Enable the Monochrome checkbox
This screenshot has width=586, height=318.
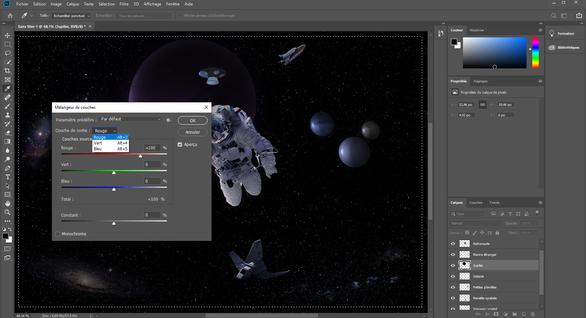point(57,234)
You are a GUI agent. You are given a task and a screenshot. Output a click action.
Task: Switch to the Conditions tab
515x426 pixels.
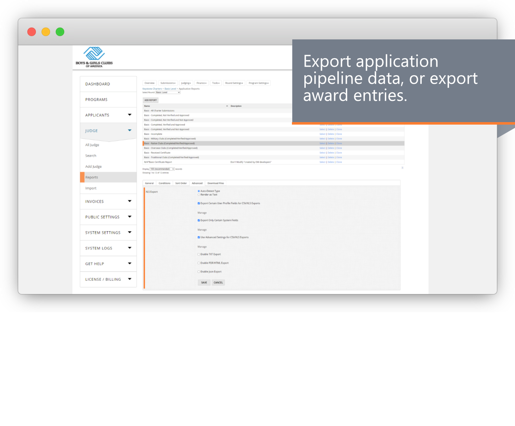pos(164,183)
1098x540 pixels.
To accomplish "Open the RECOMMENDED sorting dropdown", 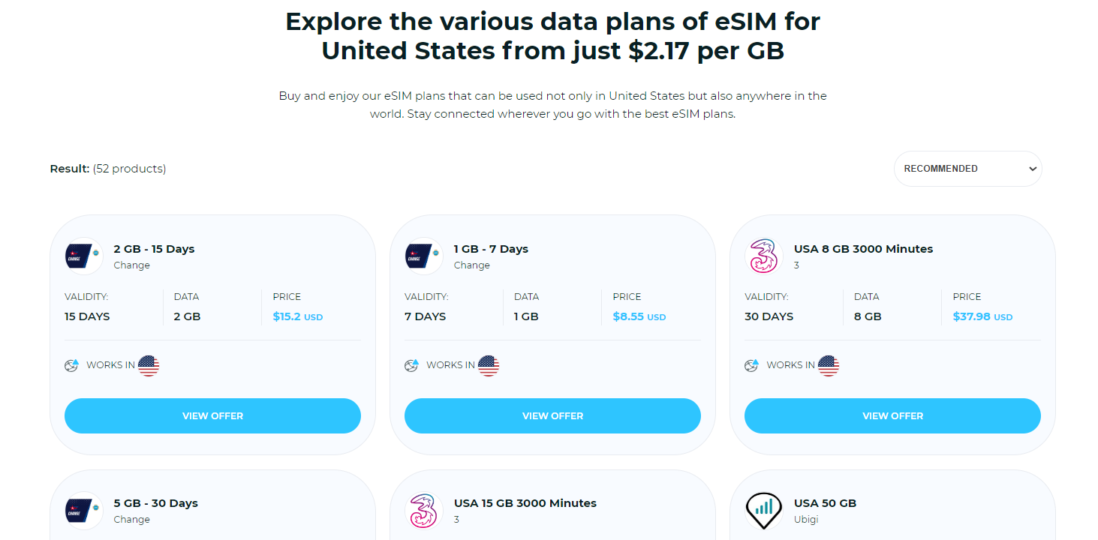I will click(x=967, y=168).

## GOAL
Count the lines in the rows above that contain the word "screenshot", and give only that number.

## WRITTEN ANSWER
2